We posted here a few weeks ago about migrating Machines from one host to another. If you have Machines on affected hosts, we’ve also sent you one or more emails to give you a heads-up about what to expect.

The main thing is, you don’t need to take any action to migrate your Machines to another host and (if your app has multiple Machines) migration shouldn’t result in any downtime for your app. The other main thing is that we’re doing this to keep your apps and Machines healthy and ready to run when you need them.

We have a new reference doc that outlines the process of migrating Machines and shows how you can check if your Machine was migrated:

pier · June 21, 2024, 4:31pm

Thanks for the docs.

It would have been great if we could have triggered the migration to a new host ourselves. This would allow us to warn our users of any downtime, put apps in maintenance mode, pick the best time for our use case, put everyone in “all hands on deck” situation, etc.

If after some time there are still apps that haven’t been migrated, then do it automatically.

As it is, we have no idea when it will happen. If anything goes wrong in the middle of the night we might not be able to react until hours later.
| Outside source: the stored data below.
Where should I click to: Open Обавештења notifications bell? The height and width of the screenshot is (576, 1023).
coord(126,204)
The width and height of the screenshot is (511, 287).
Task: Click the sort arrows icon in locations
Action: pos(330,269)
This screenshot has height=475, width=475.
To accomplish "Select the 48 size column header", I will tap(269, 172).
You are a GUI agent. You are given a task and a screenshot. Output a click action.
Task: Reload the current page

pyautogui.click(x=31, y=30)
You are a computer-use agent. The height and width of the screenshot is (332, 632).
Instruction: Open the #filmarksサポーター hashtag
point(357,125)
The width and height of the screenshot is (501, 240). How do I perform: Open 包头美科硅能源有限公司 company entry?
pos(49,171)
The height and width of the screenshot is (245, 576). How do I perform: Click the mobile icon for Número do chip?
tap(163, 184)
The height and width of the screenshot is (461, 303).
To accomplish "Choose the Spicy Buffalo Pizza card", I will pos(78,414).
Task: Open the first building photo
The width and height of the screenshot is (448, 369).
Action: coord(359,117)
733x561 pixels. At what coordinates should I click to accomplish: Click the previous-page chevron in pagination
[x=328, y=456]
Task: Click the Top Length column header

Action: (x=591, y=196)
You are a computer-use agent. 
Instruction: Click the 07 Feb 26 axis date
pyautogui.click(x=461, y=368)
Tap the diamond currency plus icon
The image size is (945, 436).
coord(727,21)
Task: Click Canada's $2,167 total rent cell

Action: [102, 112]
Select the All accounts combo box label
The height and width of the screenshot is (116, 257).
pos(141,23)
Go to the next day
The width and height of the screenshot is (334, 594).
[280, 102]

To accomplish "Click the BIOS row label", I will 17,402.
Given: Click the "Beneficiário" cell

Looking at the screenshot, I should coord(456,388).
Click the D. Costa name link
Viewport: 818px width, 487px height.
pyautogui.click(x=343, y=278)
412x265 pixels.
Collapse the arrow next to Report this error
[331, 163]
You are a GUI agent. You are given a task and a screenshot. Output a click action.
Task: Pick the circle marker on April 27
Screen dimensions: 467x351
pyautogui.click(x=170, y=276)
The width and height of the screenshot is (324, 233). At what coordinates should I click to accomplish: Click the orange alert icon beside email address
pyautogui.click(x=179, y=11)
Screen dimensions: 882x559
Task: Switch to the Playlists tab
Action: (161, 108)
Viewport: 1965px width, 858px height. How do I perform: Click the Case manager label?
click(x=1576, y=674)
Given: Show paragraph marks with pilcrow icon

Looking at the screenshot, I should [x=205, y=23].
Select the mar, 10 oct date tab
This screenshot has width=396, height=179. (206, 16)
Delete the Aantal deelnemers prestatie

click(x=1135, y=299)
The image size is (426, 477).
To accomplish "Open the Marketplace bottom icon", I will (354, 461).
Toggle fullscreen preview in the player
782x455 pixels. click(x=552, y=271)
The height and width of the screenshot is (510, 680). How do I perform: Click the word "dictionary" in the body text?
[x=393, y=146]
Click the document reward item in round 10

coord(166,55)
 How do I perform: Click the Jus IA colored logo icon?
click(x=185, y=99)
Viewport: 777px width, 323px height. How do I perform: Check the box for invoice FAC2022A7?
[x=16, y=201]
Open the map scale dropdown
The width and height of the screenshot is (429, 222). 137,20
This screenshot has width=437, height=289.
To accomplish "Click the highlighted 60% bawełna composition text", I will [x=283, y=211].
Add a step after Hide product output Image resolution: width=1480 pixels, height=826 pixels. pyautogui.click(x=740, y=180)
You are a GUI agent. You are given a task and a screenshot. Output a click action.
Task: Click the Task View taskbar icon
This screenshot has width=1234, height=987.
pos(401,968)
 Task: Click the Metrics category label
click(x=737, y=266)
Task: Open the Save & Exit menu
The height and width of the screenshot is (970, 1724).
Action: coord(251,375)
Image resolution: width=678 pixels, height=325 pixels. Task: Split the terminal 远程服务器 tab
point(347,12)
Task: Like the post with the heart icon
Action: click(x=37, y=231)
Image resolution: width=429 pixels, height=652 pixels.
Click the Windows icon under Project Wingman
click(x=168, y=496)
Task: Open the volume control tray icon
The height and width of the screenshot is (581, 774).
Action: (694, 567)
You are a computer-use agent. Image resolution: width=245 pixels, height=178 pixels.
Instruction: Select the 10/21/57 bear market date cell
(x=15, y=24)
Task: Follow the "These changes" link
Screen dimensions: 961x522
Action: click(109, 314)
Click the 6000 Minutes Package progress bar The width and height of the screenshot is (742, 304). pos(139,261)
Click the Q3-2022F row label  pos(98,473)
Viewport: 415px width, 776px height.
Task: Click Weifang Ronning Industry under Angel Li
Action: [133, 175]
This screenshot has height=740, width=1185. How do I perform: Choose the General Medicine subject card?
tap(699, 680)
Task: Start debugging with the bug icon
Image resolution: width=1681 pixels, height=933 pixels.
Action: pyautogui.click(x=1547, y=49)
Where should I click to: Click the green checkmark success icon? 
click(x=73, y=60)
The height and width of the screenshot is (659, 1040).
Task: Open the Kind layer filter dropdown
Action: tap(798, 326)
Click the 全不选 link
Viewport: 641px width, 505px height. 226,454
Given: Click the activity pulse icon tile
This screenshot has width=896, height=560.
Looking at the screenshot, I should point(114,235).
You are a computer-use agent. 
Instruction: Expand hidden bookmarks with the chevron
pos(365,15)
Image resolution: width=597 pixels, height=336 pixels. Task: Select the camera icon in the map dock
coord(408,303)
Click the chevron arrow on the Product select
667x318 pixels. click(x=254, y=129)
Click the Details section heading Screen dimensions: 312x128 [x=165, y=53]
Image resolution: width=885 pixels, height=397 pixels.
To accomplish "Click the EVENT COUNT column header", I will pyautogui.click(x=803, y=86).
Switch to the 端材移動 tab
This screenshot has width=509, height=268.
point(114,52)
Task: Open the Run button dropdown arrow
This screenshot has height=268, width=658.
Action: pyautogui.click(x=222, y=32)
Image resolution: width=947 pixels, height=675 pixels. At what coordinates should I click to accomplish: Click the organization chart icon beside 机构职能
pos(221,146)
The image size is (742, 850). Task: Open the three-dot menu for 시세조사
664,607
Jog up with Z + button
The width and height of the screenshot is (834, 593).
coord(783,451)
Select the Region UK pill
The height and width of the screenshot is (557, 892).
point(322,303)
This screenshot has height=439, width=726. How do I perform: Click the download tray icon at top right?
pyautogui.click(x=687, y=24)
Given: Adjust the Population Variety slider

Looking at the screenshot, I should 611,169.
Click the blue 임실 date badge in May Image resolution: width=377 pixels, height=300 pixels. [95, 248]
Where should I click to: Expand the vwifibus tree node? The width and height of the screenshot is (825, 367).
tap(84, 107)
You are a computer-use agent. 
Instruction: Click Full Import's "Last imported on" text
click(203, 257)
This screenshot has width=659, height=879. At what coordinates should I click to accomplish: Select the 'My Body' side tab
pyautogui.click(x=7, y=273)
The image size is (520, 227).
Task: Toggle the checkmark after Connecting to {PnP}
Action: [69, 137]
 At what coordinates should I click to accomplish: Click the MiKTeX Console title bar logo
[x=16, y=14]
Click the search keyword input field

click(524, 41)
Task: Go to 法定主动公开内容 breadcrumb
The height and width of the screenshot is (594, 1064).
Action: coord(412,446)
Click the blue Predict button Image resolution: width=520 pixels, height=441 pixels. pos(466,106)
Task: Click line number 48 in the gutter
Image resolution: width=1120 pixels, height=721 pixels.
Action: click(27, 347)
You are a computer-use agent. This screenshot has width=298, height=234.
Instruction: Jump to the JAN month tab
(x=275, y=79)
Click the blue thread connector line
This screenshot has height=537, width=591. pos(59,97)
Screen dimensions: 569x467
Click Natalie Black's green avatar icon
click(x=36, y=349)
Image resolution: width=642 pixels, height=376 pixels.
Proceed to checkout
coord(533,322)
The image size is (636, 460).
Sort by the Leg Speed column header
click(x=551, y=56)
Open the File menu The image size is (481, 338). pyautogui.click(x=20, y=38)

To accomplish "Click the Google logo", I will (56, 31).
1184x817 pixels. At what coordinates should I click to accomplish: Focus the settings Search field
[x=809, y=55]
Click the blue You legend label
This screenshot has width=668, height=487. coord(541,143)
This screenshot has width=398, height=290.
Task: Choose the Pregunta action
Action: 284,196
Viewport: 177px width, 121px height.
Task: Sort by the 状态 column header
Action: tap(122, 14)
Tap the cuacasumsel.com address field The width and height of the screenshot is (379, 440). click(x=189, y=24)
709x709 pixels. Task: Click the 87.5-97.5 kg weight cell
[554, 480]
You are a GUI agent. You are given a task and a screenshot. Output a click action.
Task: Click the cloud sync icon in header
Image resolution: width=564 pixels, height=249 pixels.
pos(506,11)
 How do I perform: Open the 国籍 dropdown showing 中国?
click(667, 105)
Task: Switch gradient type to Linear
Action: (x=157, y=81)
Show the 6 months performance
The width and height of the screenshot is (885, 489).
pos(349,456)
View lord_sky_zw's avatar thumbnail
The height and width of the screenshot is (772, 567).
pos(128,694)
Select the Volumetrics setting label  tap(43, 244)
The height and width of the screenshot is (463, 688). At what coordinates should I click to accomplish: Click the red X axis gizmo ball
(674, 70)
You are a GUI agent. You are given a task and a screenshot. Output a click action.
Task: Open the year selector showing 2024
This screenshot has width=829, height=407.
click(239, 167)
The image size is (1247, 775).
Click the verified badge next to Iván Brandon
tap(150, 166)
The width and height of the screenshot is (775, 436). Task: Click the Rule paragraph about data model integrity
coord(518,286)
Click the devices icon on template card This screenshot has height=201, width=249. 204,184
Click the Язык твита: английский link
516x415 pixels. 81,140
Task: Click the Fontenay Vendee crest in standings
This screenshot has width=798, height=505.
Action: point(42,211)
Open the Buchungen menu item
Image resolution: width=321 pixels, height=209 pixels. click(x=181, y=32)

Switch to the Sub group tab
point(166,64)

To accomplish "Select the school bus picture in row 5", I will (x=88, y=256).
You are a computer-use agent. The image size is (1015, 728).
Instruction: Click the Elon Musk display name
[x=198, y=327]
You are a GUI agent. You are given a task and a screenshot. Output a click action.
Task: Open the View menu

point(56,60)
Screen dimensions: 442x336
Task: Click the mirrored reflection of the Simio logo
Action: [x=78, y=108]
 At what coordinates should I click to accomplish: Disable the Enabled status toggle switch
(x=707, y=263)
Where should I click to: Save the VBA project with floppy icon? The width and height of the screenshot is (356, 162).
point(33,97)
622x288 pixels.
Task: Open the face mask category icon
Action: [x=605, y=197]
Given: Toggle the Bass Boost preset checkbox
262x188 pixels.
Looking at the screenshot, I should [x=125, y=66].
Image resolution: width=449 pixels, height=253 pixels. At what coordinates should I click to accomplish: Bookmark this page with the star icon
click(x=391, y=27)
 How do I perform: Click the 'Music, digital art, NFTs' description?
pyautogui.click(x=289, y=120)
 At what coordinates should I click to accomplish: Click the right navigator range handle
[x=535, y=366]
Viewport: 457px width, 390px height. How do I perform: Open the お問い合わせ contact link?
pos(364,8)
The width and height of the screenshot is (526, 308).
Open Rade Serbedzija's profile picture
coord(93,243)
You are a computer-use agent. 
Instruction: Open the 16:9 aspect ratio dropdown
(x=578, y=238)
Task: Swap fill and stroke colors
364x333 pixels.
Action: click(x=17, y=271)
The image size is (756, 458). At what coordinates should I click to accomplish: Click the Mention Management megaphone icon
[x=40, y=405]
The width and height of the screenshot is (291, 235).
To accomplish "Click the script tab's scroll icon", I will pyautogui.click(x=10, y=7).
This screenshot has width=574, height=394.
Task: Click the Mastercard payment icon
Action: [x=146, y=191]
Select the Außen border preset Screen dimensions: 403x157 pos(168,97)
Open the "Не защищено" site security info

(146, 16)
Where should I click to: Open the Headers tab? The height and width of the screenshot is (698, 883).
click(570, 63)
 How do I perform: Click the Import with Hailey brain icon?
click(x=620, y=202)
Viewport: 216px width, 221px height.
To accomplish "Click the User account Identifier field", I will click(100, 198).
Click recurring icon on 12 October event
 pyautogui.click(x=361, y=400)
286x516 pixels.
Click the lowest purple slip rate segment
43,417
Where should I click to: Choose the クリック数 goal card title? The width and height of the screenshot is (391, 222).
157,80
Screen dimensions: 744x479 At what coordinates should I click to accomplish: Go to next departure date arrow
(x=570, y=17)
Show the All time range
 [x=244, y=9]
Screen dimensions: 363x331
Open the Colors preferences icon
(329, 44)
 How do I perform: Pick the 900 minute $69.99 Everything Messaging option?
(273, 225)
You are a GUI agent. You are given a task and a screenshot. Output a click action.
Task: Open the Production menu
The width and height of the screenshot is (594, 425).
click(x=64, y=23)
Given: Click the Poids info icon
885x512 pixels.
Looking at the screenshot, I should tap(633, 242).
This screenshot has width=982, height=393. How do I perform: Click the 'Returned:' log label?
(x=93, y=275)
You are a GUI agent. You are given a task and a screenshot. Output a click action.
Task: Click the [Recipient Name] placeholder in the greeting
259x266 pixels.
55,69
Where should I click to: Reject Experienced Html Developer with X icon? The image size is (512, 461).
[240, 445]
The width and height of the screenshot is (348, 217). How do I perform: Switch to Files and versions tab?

kaz · June 21, 2024, 5:49pm

Thanks for the feedback!

How do you handle machine failures in general? Ideally speaking, losing one machine shouldn’t cause any customer impacts. Hardware sometimes fail and we generally recommend having multiple machines to handle such a case.

If after some time there are still apps that haven’t been migrated, then do it automatically.

What would be the reasonable timeout in your case? We can send some sort of events but we probably can’t wait, let’s say, 30 days

pier · June 21, 2024, 6:56pm

All of our Fly apps in production except one have multiple machines. Our downtime has been caused by other issues, not machine failure.

That app with a single machine does not respond to HTTP and the [[services]] section is empty. It basically responds to triggers in the DB and performs long runnning and scheduled jobs. If it goes offline for less than a minute it’s not critical but it’s not designed to work concurrently. See this incident from a couple of days ago.

Yeah 30 days is too much. A week maybe?

If it was up to us, we would have migrated to the new host 1-2 days after we received the email.

When the migration officially started we stayed up until 3am thinking it would be a faster process Even 2 days later it seems none of our apps have been migrated.